:: What you should do ::
When you reach the line with "Enable notifications only" in the listing below, transcribe it and each line after it up to and including the line with "Viewport: 2300px width, 1596px height.", exactly and with nothing else.

(Beginning of Exercise input)

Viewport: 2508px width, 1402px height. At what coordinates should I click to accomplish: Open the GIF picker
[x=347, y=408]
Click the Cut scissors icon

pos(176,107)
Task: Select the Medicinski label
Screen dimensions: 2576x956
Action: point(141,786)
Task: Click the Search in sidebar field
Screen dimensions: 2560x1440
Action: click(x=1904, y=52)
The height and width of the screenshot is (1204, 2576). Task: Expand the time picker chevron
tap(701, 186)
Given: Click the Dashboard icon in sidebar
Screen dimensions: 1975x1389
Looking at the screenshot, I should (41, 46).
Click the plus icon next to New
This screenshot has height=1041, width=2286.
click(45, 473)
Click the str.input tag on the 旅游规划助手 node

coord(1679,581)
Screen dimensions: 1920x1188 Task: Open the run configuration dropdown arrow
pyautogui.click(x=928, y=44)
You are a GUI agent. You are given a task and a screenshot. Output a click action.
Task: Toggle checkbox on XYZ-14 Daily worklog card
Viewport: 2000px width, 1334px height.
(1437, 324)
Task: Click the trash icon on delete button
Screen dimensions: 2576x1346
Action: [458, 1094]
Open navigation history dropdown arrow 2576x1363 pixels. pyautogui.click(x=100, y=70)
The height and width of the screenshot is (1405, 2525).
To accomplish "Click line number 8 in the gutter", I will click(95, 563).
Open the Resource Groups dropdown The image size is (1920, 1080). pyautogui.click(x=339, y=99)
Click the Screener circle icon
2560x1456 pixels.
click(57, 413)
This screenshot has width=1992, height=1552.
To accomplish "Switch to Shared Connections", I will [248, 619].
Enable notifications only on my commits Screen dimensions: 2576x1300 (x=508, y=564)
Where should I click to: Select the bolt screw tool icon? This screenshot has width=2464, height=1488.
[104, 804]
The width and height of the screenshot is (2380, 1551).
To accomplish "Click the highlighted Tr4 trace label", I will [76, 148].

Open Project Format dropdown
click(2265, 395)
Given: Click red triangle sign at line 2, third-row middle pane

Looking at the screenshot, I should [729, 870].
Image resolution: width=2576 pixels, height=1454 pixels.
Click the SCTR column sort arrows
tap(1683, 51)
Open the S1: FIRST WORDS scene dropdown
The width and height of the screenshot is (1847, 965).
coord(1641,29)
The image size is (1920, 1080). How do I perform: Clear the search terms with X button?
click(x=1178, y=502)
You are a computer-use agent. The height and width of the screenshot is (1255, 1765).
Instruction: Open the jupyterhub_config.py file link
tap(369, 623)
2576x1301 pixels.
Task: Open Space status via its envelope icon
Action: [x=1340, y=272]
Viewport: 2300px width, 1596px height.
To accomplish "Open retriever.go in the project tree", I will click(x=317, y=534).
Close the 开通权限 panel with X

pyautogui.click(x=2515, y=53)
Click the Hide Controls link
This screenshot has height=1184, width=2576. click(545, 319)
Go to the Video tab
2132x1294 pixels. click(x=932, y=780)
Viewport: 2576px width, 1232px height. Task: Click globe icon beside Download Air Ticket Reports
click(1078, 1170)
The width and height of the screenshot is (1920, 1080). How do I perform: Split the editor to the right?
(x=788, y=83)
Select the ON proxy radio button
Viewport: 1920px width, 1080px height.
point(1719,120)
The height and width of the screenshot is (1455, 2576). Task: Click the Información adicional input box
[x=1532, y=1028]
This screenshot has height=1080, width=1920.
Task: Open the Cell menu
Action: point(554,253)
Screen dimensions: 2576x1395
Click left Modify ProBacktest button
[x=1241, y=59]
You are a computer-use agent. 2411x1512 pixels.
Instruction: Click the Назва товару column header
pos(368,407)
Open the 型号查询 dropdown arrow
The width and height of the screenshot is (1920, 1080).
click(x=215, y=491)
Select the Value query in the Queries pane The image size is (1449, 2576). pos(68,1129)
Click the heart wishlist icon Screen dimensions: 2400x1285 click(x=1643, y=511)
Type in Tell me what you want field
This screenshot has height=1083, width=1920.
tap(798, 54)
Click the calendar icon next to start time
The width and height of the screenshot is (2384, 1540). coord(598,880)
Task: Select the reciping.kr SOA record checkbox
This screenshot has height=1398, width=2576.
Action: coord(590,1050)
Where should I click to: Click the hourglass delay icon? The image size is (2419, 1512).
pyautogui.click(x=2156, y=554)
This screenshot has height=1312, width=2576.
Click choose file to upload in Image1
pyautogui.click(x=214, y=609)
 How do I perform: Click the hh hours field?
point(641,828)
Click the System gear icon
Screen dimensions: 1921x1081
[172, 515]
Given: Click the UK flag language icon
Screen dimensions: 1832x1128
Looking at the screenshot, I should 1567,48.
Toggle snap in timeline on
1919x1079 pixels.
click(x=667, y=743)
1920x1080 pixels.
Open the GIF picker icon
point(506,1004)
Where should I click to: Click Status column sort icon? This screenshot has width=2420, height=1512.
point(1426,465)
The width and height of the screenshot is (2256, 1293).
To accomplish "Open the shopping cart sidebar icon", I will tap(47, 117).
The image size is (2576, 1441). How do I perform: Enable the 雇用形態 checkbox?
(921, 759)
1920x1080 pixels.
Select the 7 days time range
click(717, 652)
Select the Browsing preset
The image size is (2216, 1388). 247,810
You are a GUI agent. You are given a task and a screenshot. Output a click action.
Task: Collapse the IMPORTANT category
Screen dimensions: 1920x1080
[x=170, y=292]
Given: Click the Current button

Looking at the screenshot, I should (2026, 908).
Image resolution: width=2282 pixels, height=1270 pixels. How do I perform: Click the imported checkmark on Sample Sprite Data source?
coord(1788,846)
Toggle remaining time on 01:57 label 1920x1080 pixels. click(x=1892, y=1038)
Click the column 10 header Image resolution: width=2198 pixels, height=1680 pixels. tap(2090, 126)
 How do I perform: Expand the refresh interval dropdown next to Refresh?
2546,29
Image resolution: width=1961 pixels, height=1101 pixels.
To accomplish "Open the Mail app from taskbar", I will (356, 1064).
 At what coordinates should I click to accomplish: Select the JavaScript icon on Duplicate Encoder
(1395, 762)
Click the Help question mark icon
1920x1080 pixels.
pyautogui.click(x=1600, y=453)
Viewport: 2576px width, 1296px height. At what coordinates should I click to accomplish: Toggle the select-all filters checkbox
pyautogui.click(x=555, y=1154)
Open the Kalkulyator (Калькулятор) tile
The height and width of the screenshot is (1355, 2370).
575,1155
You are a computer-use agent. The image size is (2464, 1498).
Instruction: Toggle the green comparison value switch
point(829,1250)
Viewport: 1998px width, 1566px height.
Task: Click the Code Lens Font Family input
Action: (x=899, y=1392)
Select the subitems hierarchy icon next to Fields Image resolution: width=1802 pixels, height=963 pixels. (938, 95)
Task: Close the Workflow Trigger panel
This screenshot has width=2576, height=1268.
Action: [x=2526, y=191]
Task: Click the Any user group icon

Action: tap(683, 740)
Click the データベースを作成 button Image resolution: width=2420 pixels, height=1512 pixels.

(End of Exercise input)

:: Finished exercise ::
Enable notifications only on my commits Screen dimensions: 2576x1300 (x=508, y=564)
Where should I click to: Select the bolt screw tool icon? This screenshot has width=2464, height=1488.
[104, 804]
The width and height of the screenshot is (2380, 1551).
To accomplish "Click the highlighted Tr4 trace label", I will [76, 148].

Open Project Format dropdown
click(2265, 395)
Given: Click red triangle sign at line 2, third-row middle pane

Looking at the screenshot, I should [729, 870].
Image resolution: width=2576 pixels, height=1454 pixels.
Click the SCTR column sort arrows
tap(1683, 51)
Open the S1: FIRST WORDS scene dropdown
The width and height of the screenshot is (1847, 965).
coord(1641,29)
The image size is (1920, 1080). How do I perform: Clear the search terms with X button?
click(x=1178, y=502)
You are a computer-use agent. The height and width of the screenshot is (1255, 1765).
Instruction: Open the jupyterhub_config.py file link
tap(369, 623)
2576x1301 pixels.
Task: Open Space status via its envelope icon
Action: [x=1340, y=272]
Viewport: 2300px width, 1596px height.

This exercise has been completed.